How to find subtle implementation details

A very fun (also annoying) part of deep learning is that subtle differences in implementations are very easy to miss, for example, there are differences in default values in torch and tensorflow, or in rllib and openai baselines … some of these differences actually helped boost performance significantly in Round 1

Is there any good way to find these subtle details effectively, apart from thoroughly reading code and small unit tests?

Good question. I think reading code, research papers and experimentation is the only way. But with your post here, I’m left wondering if I missed something in the torch/tf implementation differences since you ended with such a good score in round 1!

Haha sorry if I left you hanging there, these are the differences in torch and tf I found can make a difference if used in the correct way, xavier init vs kaiming init, zero vs non-zero bias init, epsilon parameter in adam. Interestingly, I noticed the differences after moving from torch to tensorflow, because ray still uses placeholders for tensorflow which made it a pain to work with, but my torch code is slower than tensorflow so I had to give up some compute time.

We have a comparison for the impala baseline provided in the starter kit and the OpenAI’s procgen baseline here,

1 Like

Hello @jyotish

Yeah, you guys did a really awesome job of matching the baseline, though you left out some details (intentially? :sweat_smile:). I was actually surprised how many small one-line optimizations are hidden in openai baselines’ version … though not all of them helped in my case.

This one I believe is a bug but haven’t got any response about it though. Deep neural nets are so awesome everything works fine even with this bug present.

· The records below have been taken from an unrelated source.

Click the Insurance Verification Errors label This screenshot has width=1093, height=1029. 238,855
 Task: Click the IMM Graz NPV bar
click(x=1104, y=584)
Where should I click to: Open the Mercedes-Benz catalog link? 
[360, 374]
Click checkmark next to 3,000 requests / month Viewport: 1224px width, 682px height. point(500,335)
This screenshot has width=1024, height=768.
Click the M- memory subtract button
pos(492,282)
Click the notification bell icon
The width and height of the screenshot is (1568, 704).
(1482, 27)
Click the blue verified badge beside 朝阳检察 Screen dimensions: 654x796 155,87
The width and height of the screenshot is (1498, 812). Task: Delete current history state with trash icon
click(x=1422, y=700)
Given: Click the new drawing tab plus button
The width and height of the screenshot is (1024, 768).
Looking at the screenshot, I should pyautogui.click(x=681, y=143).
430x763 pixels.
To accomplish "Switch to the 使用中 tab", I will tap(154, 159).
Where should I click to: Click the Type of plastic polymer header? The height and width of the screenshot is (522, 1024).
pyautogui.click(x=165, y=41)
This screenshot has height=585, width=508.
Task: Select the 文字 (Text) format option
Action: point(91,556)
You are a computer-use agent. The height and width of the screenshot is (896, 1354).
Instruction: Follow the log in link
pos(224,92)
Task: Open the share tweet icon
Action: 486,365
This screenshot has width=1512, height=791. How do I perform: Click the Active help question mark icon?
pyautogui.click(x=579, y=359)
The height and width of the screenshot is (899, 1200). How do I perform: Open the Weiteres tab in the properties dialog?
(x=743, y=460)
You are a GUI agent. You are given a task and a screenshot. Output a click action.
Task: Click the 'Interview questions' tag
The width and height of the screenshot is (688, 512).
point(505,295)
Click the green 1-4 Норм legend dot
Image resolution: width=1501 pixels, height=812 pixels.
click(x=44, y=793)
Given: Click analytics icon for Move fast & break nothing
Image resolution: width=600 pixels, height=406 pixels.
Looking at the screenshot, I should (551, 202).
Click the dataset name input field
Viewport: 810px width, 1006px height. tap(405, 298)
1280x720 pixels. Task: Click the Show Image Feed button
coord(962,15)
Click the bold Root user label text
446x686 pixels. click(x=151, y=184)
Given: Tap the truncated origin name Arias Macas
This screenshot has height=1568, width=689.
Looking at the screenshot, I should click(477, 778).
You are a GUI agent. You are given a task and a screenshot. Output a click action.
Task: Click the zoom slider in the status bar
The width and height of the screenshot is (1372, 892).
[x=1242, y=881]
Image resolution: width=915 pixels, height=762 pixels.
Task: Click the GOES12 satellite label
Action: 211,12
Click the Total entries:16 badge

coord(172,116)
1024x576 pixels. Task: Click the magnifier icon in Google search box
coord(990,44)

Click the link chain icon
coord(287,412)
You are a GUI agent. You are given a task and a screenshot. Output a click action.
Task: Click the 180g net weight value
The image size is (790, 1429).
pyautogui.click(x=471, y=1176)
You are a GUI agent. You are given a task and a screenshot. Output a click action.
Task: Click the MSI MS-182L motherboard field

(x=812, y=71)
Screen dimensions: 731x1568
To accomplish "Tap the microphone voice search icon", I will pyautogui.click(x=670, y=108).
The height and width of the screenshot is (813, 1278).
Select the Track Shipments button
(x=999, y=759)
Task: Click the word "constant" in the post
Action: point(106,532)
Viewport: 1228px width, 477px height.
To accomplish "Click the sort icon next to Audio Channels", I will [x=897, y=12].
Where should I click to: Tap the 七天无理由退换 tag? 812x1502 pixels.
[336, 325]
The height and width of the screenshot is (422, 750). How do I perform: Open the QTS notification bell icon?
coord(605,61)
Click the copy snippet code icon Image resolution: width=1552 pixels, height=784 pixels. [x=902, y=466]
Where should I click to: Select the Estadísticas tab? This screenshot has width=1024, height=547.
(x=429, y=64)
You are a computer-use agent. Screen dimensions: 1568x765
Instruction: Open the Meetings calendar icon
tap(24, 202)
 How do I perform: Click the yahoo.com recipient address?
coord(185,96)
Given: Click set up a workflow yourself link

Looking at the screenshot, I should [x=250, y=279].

Hello everyone, I observe a significant performance difference between Torch and TF with same experimental setting.
Follow @ttom, @dipam_chakraborty and @jyotish , I try to reproduce the 8th solution from Solution Summary (8th) and Thoughts with Pytorch. However, with same settings, i.e. default PPO algorithm, NN model, weight init, hyperparameters and epsilon parameter in adam, TF significantly outperforms pytorch in procgen, e.g. TF scores 20 more than Pytorch in starpilot . What’s more, TF runs faster than Pytorch with about 15 mins, when environment time-steps is 8M. I try different binaries of ray (0.8.6, 0.8.7) and versions of pytorch (1.4.0, 1.5.0, 1.6.0, 1.7.0), but get the same results.
I also notice that TF and Pytorch have different padding strategies, see https://stackoverflow.com/questions/61422046/resnet-model-of-pytorch-and-tensorflow-give-different-results-when-stride-2
Is there any suggestions to this problem? Did anyone get high scores in the competition with Pytorch?

Hi @lars12llt

Our full code is in Pytorch. However, I wrote entirely custom code on Pytorch for this competition as I was completely unfamiliar with rllib and wanted fine grained control over the entire code. My implementation works by basically subclassing TorchPolicy in rllib and writing the full training code in the learn_on_batch function. This admittedly removes rllib’s distributed learning benefits but allowed me to get comparable speed and score with Pytorch. Sorry I haven’t released the code yet, will be doing that soon.

1 Like

@lars12lit just for some extra data, I used pytorch and rllib’s PPO. Seems like a significant difference between where I ended up (11th place) and everyone else in the top 10. I did a lot of tuning too. My hunch is pytorch is the culprit.

@tim_whitaker

I agree. I also tried a lot of tunning in pytorch, including BOHB and PBT searching, but they did not help a lot. Maybe we should rewrite the full training code as @dipam_chakraborty did in rllib, or turn to tensorflow 1.x.

1 Like

It could be the weight initialization, as pytorch uses he_uniform by default and tensorflow uses glorot_uniform. Using tensorflow with glorot_uniform I get 42 score on starpilot, while using tensorflow with he_uniform I get 19.